REQUIRED ACTION — Below are some entries; reproduce them exactly and leave every picture out.
Top of MATERIAL PROVIDED
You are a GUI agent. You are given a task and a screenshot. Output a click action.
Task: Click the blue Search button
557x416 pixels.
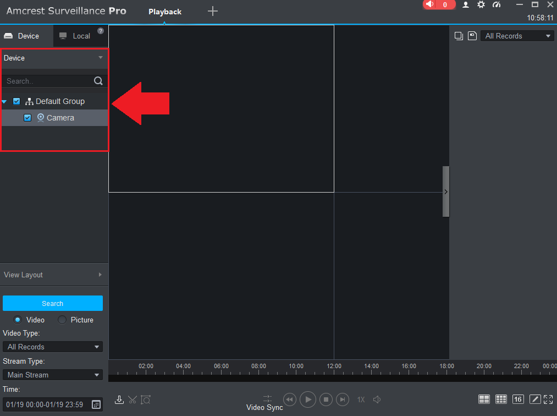click(x=53, y=303)
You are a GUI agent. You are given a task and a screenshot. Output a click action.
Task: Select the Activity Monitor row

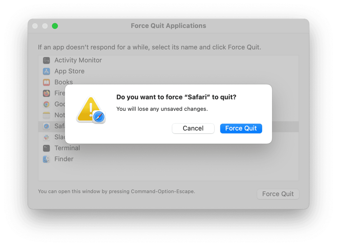tap(169, 60)
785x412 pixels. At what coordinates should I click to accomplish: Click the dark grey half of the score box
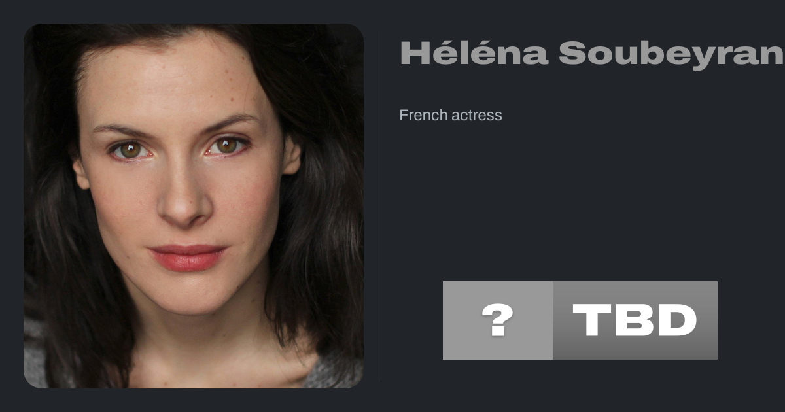click(x=635, y=320)
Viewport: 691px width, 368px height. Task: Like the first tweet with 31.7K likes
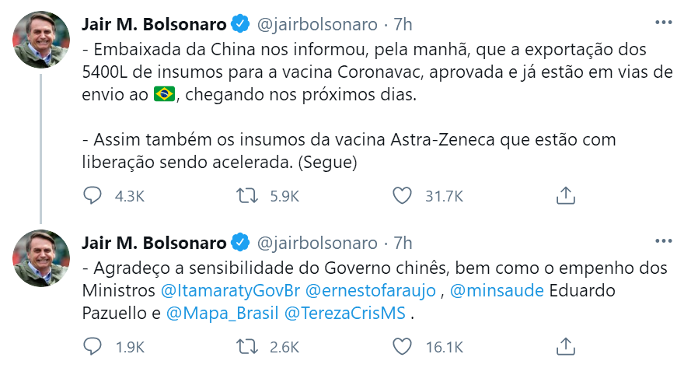click(402, 196)
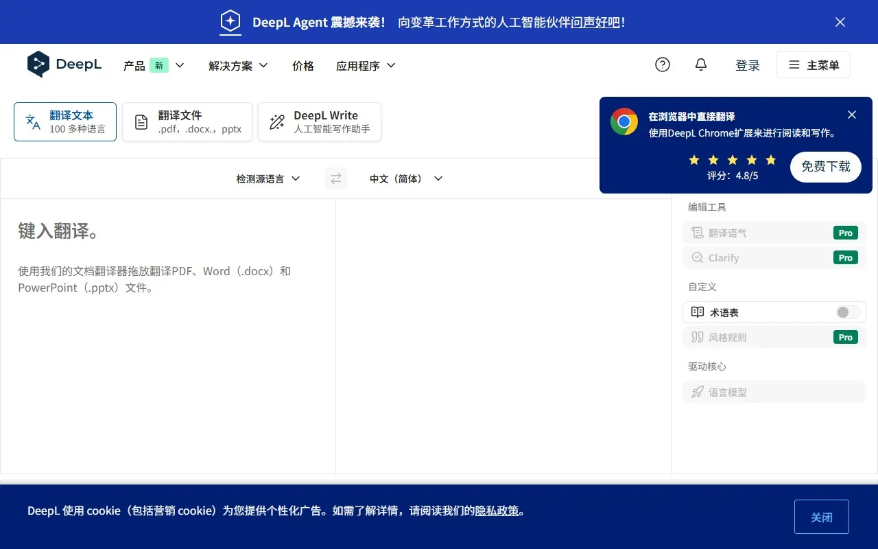Open the 隐私政策 privacy policy link
878x549 pixels.
(x=498, y=511)
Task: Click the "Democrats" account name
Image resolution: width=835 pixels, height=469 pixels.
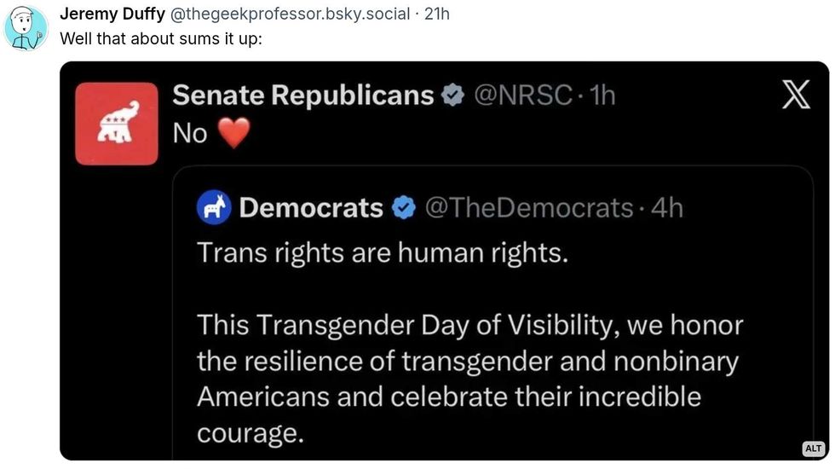Action: coord(311,207)
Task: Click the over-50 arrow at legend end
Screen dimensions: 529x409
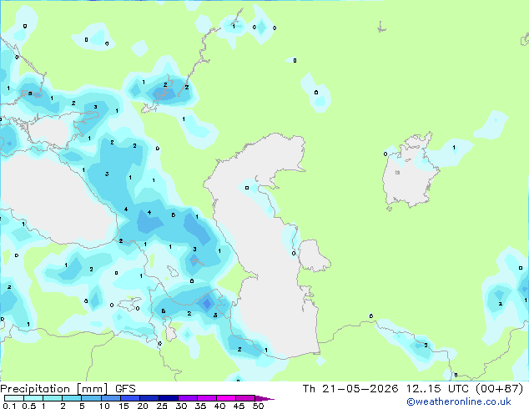Action: point(264,398)
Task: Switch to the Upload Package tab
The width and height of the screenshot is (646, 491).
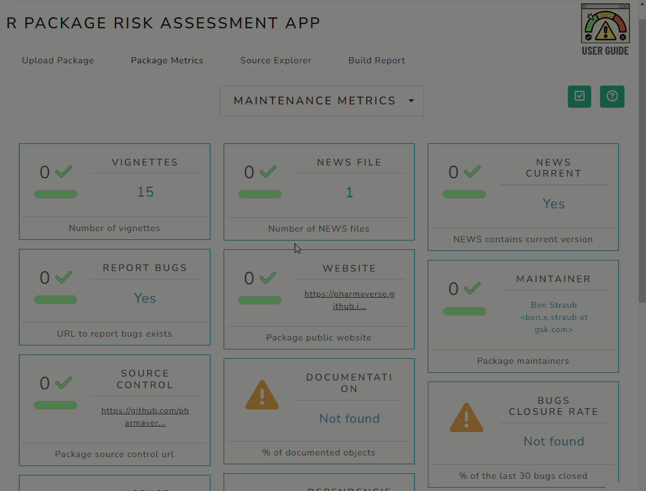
Bottom of MATERIAL PROVIDED
TASK ANSWER —
You are a GUI agent. You are given a task and a screenshot. Output a click action.
Task: Click the blue Search button
557x416 pixels.
click(x=53, y=303)
You are a GUI agent. You are given a task and a screenshot. Output a click action.
Task: Select the Activity Monitor row

tap(169, 60)
785x412 pixels. At what coordinates should I click to accomplish: Click the dark grey half of the score box
click(x=635, y=320)
Viewport: 691px width, 368px height. Task: Like the first tweet with 31.7K likes
click(402, 196)
Open the 隐私政策 privacy policy link
878x549 pixels.
(x=498, y=511)
Task: Click the "Democrats" account name
Image resolution: width=835 pixels, height=469 pixels.
Action: coord(311,207)
Task: Click the over-50 arrow at legend end
Screen dimensions: 529x409
Action: point(264,398)
Task: Switch to the Upload Package tab
The width and height of the screenshot is (646, 491).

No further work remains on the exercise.